> _課題_:
**1.** 本文に引かれた題詞を句点で区切り、その各句をすべて挙げよ。
**2.** 本文の最後の一文に続けて、その先を書け。

第0770日目 〈詩編第077篇:〈神に向かってわたしは声をあげ〉〉 [詩編]

 詩編第77篇です。

 詩77:1-21〈神に向かってわたしは声をあげ〉
 題詞は「指揮者によって。エドトンに合わせて。アサフの詩。賛歌。」

 以前詩71を読んだとき、作者個人の信仰回顧の詩である、と書いた。詩77も同じく信仰回顧の作品だが、こちらはイスラエル全体を指しているようだ。一人称で語られるのは、詩が本来<個>に帰属するものであるからに過ぎぬ。
 詩は個人的な信仰の悩みから始まり、天地創造という窮極の神の御業を顧み、かつアロンとモーセ兄弟を指導者とする出エジプトの栄光を語る。構造としては、詩77:11までを個人的な信仰の悩みを嘆き、詩77:12からは天地開闢-出エジプトの間に神が果たした役割、神が揮った御業に思い巡らすパートとなっている。まあ正直なところ、尻切れトンボで終わっているな、という気もするのだが。
 朴訥で真摯な調子があって、なかなか良いな、と思う詩だ。特に深く感じ入ったのは、こんな詩句だ、━━
 「夜、わたしの歌を心に思い続け/わたしの霊は悩んで問いかけます。」(詩77:7)
 眠られぬ夜々、このありがたくも不安に満ちた━━いつ終わるともしれぬ孤独の時間を過ごさねばならぬとき、われらは自らの心に問いかけることが多い。時により過ぐれば不安の連鎖(スパイラル)に陥り却って悶々とする場合もあるが、このブログにたびたび登場するスイスの人格者ヒルティは、まさしくこの眠られぬ夜を過ごすために、「」と説いた。詩77にわたくしが抱く感慨の基には、ヒルティ読書の経験があるのかもしれない。

> _提供データ_:

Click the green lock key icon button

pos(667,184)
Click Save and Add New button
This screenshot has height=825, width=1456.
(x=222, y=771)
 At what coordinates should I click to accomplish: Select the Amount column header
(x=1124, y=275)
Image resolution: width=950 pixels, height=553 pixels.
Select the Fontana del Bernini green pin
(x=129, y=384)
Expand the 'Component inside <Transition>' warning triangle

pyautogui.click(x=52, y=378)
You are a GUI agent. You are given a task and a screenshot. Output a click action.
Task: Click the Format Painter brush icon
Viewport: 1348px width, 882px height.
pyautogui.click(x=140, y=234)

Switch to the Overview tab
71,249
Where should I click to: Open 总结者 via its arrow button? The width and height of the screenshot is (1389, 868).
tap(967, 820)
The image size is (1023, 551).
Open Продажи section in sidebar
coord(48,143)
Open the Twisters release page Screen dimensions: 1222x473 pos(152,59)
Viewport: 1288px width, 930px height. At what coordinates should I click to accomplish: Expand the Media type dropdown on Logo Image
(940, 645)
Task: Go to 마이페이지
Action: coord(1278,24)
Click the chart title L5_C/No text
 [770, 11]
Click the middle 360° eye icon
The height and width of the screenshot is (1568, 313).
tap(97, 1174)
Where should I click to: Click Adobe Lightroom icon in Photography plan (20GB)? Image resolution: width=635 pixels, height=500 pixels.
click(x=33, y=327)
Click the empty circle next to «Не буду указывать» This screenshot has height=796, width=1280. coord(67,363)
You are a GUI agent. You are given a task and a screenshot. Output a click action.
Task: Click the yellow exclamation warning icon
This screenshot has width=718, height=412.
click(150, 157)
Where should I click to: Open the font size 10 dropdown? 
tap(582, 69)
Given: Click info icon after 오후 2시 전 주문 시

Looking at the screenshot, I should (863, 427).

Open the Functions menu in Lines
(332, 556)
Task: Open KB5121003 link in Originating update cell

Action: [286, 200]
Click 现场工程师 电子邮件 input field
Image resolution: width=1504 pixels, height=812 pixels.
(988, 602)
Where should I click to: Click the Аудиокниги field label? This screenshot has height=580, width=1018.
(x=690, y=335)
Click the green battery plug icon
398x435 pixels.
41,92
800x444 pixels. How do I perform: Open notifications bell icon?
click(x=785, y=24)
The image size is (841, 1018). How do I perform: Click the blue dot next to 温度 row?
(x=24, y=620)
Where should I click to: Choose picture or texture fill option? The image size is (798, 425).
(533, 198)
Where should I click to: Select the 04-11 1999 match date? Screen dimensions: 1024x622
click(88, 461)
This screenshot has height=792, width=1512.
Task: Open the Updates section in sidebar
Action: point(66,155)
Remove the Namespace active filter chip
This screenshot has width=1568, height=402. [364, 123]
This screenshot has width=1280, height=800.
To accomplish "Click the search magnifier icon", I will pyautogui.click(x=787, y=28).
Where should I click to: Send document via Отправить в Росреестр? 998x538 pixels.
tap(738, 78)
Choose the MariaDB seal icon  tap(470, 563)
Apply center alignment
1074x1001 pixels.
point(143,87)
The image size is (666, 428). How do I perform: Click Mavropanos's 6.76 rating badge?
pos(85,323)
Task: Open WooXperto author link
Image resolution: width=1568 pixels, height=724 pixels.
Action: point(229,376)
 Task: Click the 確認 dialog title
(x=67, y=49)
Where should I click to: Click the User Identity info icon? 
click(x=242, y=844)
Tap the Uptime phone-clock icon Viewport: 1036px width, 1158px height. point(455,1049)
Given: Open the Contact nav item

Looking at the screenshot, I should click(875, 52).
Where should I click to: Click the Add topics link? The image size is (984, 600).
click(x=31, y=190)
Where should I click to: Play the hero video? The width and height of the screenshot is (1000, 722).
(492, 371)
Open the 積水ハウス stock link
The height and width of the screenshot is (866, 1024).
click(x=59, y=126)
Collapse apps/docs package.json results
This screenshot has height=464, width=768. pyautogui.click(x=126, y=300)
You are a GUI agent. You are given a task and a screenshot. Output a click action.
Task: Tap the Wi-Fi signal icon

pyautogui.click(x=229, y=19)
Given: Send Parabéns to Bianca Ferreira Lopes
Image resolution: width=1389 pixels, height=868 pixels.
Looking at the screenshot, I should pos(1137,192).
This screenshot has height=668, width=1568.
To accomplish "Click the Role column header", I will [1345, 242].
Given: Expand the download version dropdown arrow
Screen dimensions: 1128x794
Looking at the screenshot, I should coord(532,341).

> _期待される出力_:
**1.**
指揮者によって
エドトンに合わせて
アサフの詩
賛歌

**2.**
 もう一つ、蛇足であるが、この詩を読んでいて、どうしても頭に浮かんでくるのを払いきれぬ、或る漫画の一場面があった。他ならぬ『ピーナツ』である。スヌーピーとチャーリー・ブラウン、というた方が通りはよいか。様々なエピソードのなかに、夜中に寝附けずにいるC.Bが自問し、闇のどこかで答える声がある、というものがあり、その場面、そのやり取りを思い出すのだ。詩77:8-11に於ける「わたしの霊」と「わたし」の問答は、チャーリー・ブラウンの孤独な夜のエピソードを想起させるにじゅうぶんな位置を━━すくなくともわたくしのなかでは━━占めている。
 おちゃらけたようにこんなことを書いていますが、詩77の中心をなし、いちばんのポイントとなるのはこの部分であることを、末筆ながら付け加えておきたいと思います。

 「苦難の襲うとき、わたしは主を求めます。/夜、わたしの手は疲れも知らず差し出され/わたしの魂は慰めを受け入れません。/神を思い続けて呻き/わたしの霊は悩んでなえ果てます。」(詩77:3-4)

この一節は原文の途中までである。